Except for these periodic parallel segments, the optical detection method is also applicable to microstructures composed of line segments. A defective microstructure consisting of three line segments was fabricated by inclined exposure. Figure 8a is the optical microscopic image of the microstructures. During the UV exposure, the wafer was titled about 4° around the X-axis instead of perpendicular to the UV rays. Since the angle between the UV rays and the Y-axis is 86°, line segments ① and ③ would tilt to different degrees along the Y-axis direction, while line segment ② would not tilt because it is parallel to the Y-axis. The optical detection images of the microstructure are shown in Figure 8b–d. These line segments, which look like lamellas, can be detected by rotating the observation angle. As shown in Figure 8b,d, the bright stripes indicated by arrows ① and ③ become thinner and significantly closer to one side, indicating that the structures have been tilted. In Figure 8c, the bright stripe pointed by arrow ② is intact, which proves that the structure has not been deformed. After calculation, the tilt angle of line segments ① and ③ in the directions perpendicular to the sidewalls are 3.7° and 2.8°, respectively. This is consistent with the expected results of the experiment.

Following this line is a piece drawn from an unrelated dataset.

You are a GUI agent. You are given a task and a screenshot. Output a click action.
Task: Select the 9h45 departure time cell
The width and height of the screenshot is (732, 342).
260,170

Based on the above experimental results, it can be seen that the optical detection method can effectively detect the deformation of HARMS and judge whether the structures meet the design requirements. Moreover, this method can be used to quantitatively calculate the position and degree of defects in the photoresist structures. It should be mentioned that the optical detection method is specifically for the microstructures which are composed of line segments, and is not suitable for other shapes, such as arcs and dots.

An important principle for the detection of microstructures is that any detection method for microstructures should not deform the microstructures during the detection process. Particularly, the photoresist microstructures after UV lithography should be carefully examined in the liquid environment to prevent the pattern from collapsing due to capillary forces, and then the faultless photoresist microstructures can be transferred to the further process [16]. Thanks to the non-destructive and non-contact properties of optics, the proposed method is expected to realize the in situ detection of microstructure in liquid environments, which is exactly the next research work to be performed. The appropriate incident angle should be determined based on the length of the microstructure, the refractive index of the microstructure and the environment. At present, the detection system is preliminary, many components are fixed and have no degrees of freedom. In order to be able to adapt to most cases of our samples, the incident angle of the preliminary detection system is fixed at 40°. The detection system will be updated in the subsequent research plan and the angle of incidence and reflection can be adjusted. It may be possible to obtain more information about the microstructures by capturing reflected light at different angles. Although the proposed method may not as accurate as some methods, it is an optional detection method that is fast and convenient.

4. Conclusions

In this work, an optical detection method has been proposed to detect the line HARMS and calculate its structure parameters. According to the image of reflected visible light, the proposed method can determine whether there are defects in structures, it offers a quick and effective detection tool for the microstructures. By analyzing the reflection of light on the HARMS, one can quantitatively calculate the position and degree of defects in the photoresist structures. The proposed method is applicable for the detection of HARMS composed of lamellas. The simulations and experiments demonstrate the feasibility of this optical method in HARMS detection. Meanwhile, owing to the obvious features and high contrast of the optical detection image, automatically analyzing the images could be achieved. Combined with automatic scanning, this method can be used to detect large area microstructures and then greatly improve the efficiency of detection. The proposed method has the potential to be applied in real-time monitoring of the fabrication processes in the near future.